begin

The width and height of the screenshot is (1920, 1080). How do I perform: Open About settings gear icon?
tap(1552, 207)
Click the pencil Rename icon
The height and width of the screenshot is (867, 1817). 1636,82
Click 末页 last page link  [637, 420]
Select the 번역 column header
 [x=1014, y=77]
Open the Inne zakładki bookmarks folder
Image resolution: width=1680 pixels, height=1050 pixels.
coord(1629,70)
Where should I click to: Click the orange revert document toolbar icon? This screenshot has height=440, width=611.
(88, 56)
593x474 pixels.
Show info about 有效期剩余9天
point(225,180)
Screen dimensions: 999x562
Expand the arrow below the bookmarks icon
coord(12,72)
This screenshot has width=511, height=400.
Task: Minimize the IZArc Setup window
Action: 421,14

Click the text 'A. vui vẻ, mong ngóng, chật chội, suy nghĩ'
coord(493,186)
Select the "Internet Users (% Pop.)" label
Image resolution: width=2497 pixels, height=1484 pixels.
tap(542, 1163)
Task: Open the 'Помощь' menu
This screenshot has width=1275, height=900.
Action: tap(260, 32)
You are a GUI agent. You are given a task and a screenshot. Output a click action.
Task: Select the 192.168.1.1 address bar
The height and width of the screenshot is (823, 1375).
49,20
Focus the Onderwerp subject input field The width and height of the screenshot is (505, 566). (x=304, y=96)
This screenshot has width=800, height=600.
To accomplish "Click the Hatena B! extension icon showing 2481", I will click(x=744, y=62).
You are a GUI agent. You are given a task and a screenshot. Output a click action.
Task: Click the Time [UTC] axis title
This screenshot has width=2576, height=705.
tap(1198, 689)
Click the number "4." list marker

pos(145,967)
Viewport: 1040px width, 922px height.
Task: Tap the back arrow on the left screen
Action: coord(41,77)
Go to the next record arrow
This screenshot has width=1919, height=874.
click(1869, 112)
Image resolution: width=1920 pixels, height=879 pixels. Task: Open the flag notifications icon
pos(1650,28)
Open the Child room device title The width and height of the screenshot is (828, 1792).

end

▶ [What you have to do]
Repeat the rows above word for word, covering the stretch from the start of the rows through the line that contains "coord(1629,70)".

▶ [Output for this task]
The width and height of the screenshot is (1920, 1080). How do I perform: Open About settings gear icon?
tap(1552, 207)
Click the pencil Rename icon
The height and width of the screenshot is (867, 1817). 1636,82
Click 末页 last page link  [637, 420]
Select the 번역 column header
 [x=1014, y=77]
Open the Inne zakładki bookmarks folder
Image resolution: width=1680 pixels, height=1050 pixels.
coord(1629,70)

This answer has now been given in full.